--- DATASET RECORDS ---

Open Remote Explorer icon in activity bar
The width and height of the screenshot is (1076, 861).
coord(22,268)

---
--- DATASET RECORDS ---

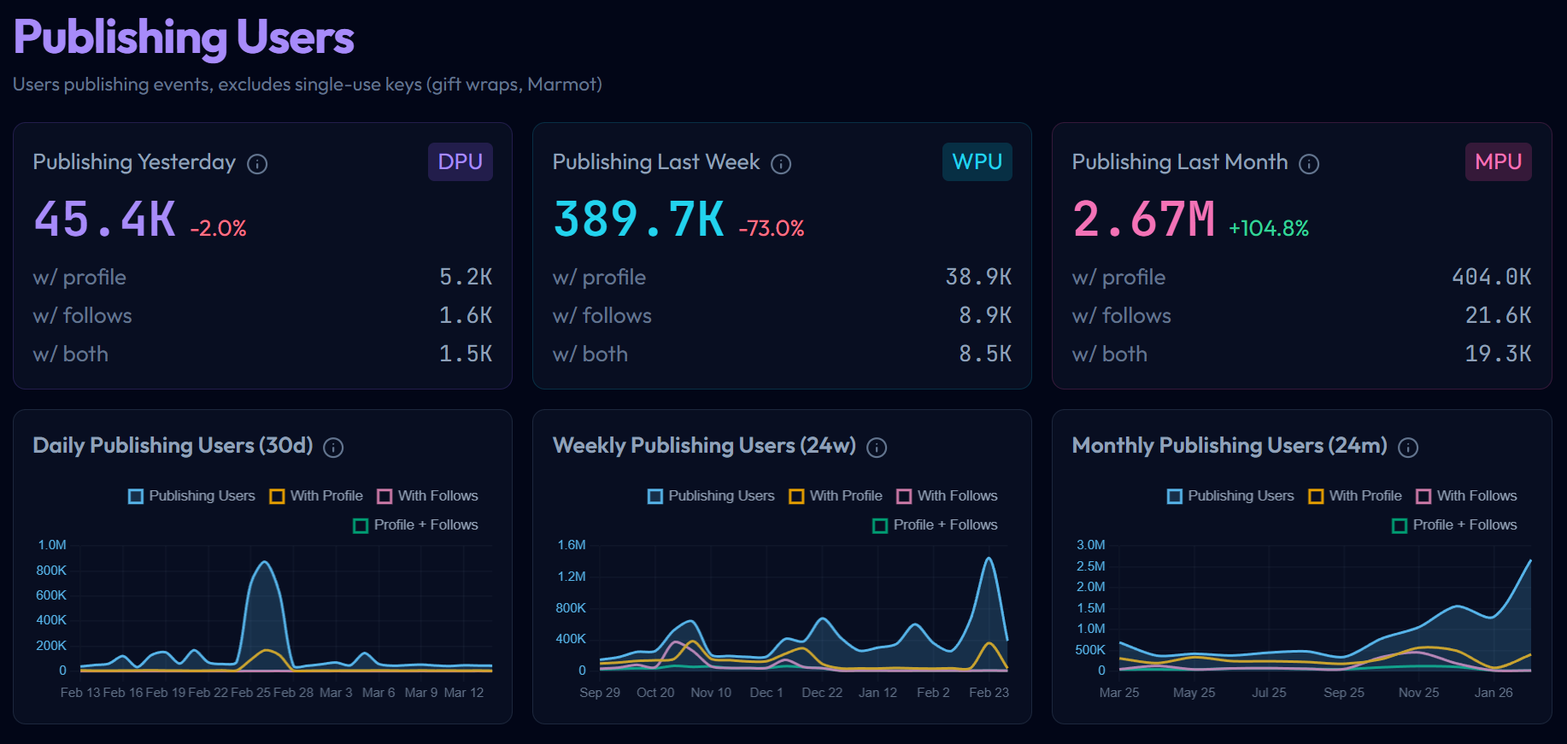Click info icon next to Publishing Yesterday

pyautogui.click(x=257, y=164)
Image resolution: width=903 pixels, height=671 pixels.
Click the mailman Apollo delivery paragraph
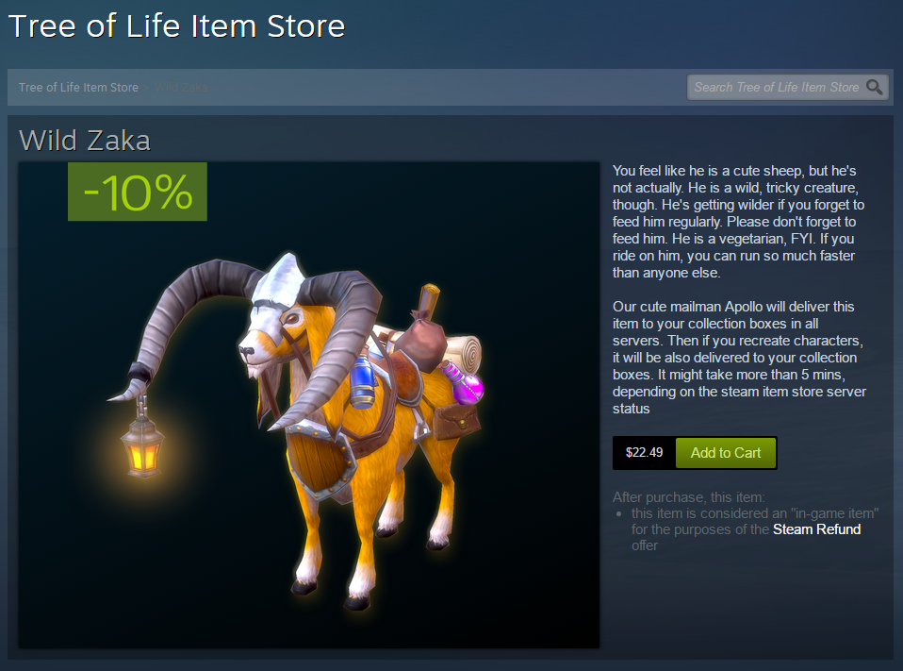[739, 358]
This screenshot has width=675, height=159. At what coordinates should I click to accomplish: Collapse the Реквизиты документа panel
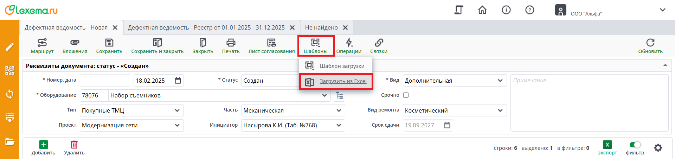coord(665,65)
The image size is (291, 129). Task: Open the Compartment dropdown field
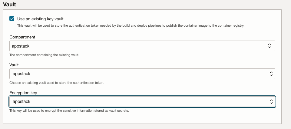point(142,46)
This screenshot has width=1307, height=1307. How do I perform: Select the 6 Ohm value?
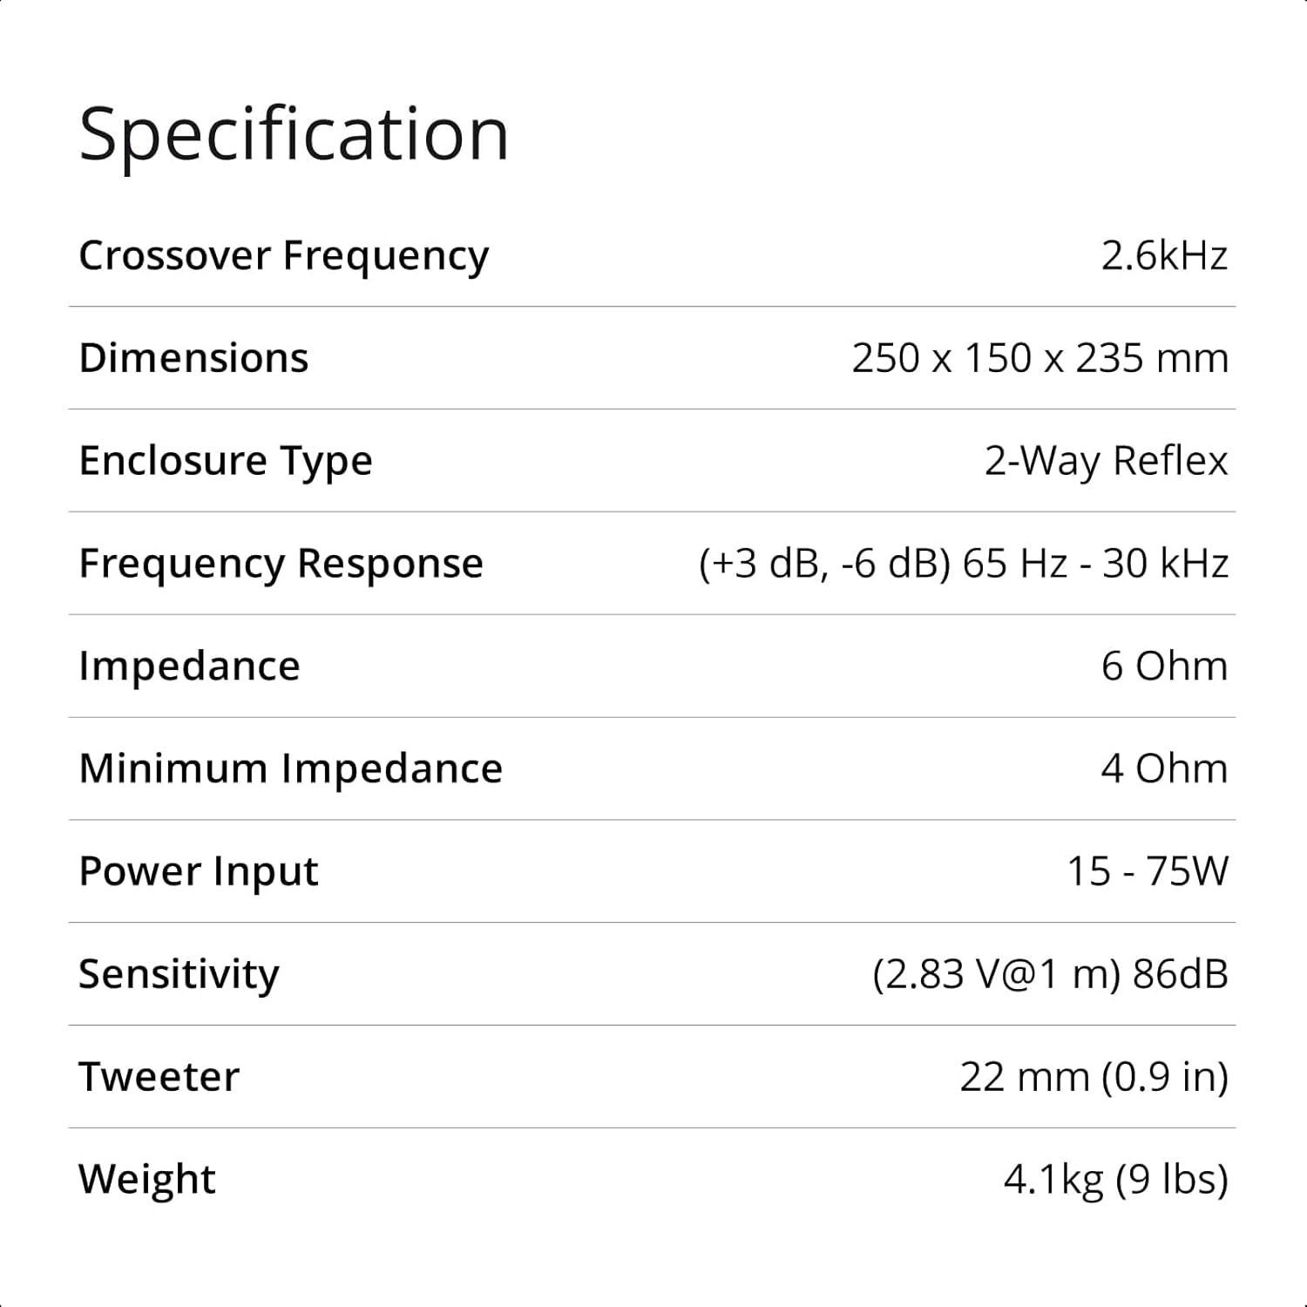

---

EXERCISE GOAL:
Can you turn the lines of the records, starting with the line that contains "Open Remote Explorer icon in activity bar" and going on through the line that contains "coord(22,268)", both included, into a JSON list of strings with one string per line and blank lines left out?

WRITTEN ANSWER:
[
  "Open Remote Explorer icon in activity bar",
  "The width and height of the screenshot is (1076, 861).",
  "coord(22,268)"
]